A ban imposed by James on anti-English ballads, poems and pamphlets suggests (not surprisingly) that the affronted Scots gave as good as they got in the abuse department. But wounded feelings aside, Scotland – or rather, Lowland, Protestant Scotland – had little reason to feel disadvantaged by the ‘dual government’ set up by James as long as its religious independence remained unthreatened. In this last, crucial department the king moved, as was his wont, slowly and cannily, waiting until his deputy governors (the earls of Dunbar and Dunfermline) had demonstrated the benefits of cooperation thoroughly enough to large sections of the Scottish nobility.
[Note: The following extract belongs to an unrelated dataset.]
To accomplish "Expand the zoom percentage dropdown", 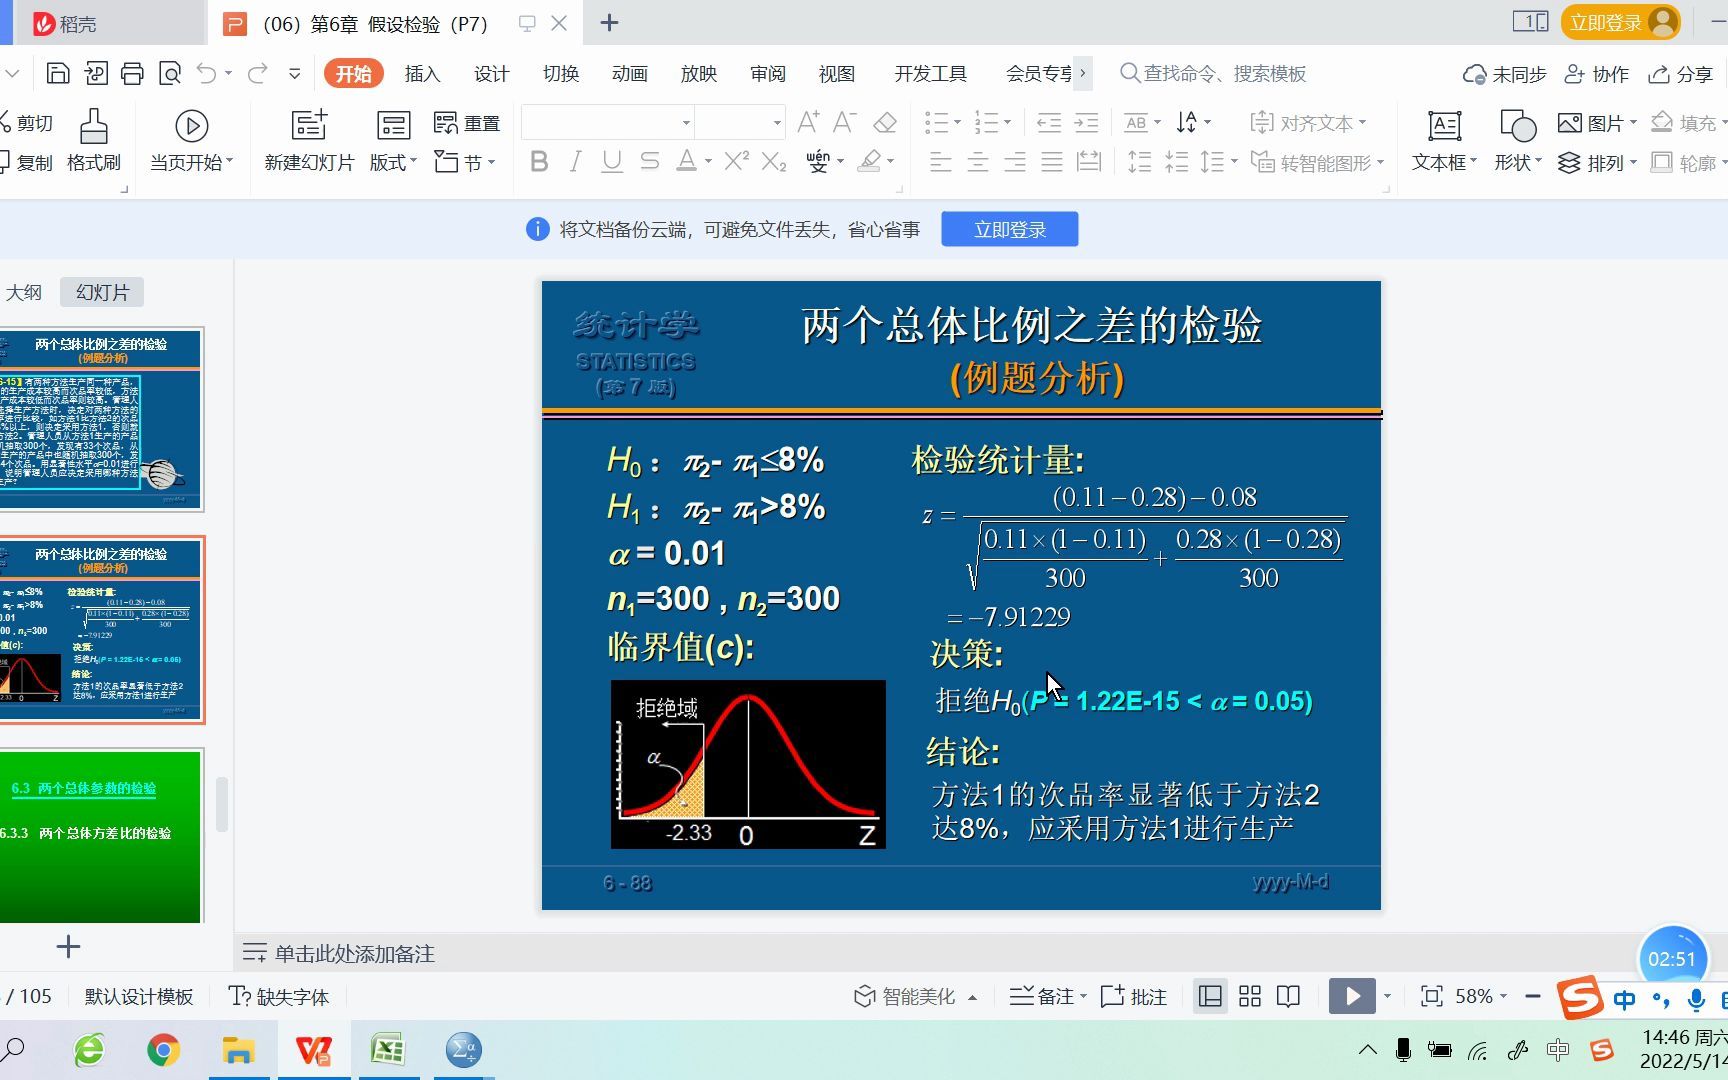I will [x=1502, y=996].
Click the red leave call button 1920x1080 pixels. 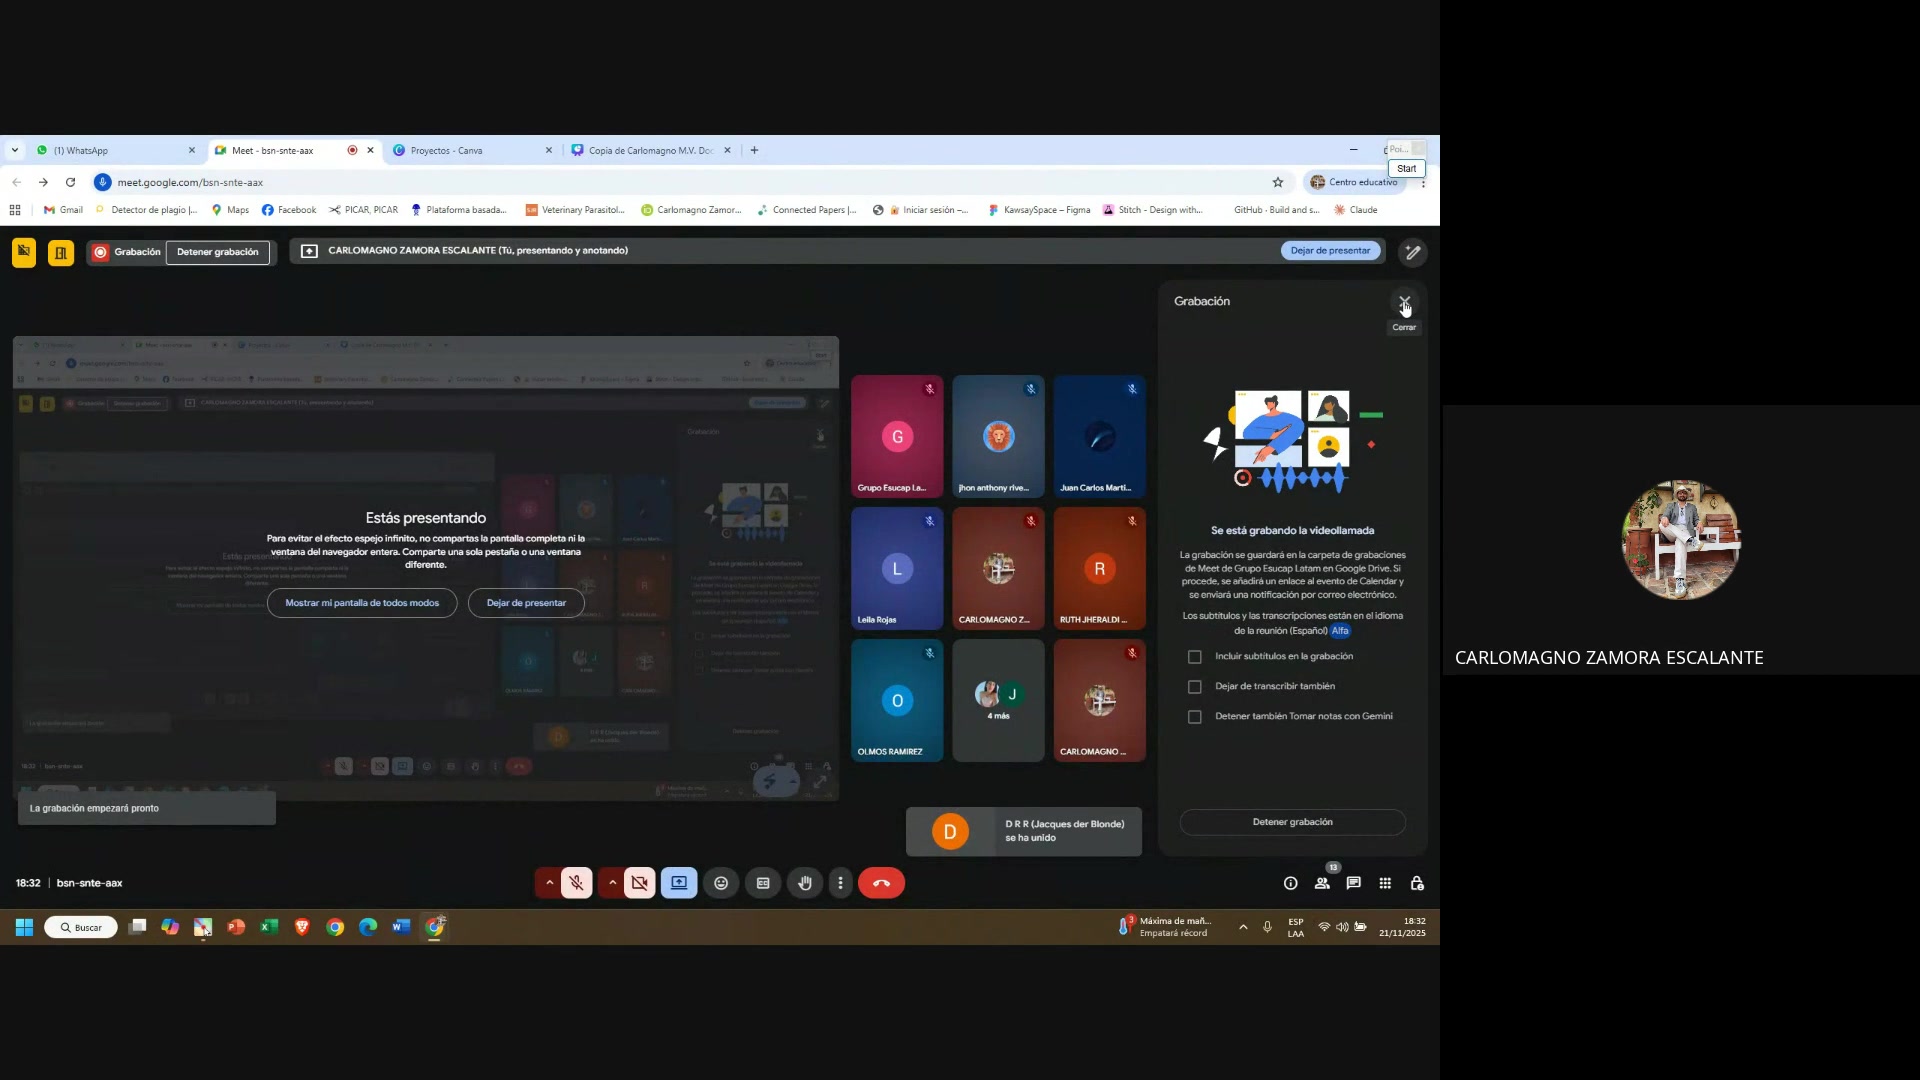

For those who trade in thumbnail sketches of the British monarchy – blood-and-thunder Henry VIII, the Virgin Gloriana and the like – James I is bound to seem a baffling mixture of characteristics that have no business inhabiting the same personality: the hunt-mad scholar who would pursue Calvinist theologians and the stag with the same energetic determination; the slightly sloshed reveller, noisily demanding in the middle of an interminable masque and in his thick Scots accent to see the dancers, especially his queen ‘Annie’ (Anne of Denmark), who loved to perform in them; the long-winded, blustering master of disputation, battering preachers and parliamentarians over the head with his bibliography.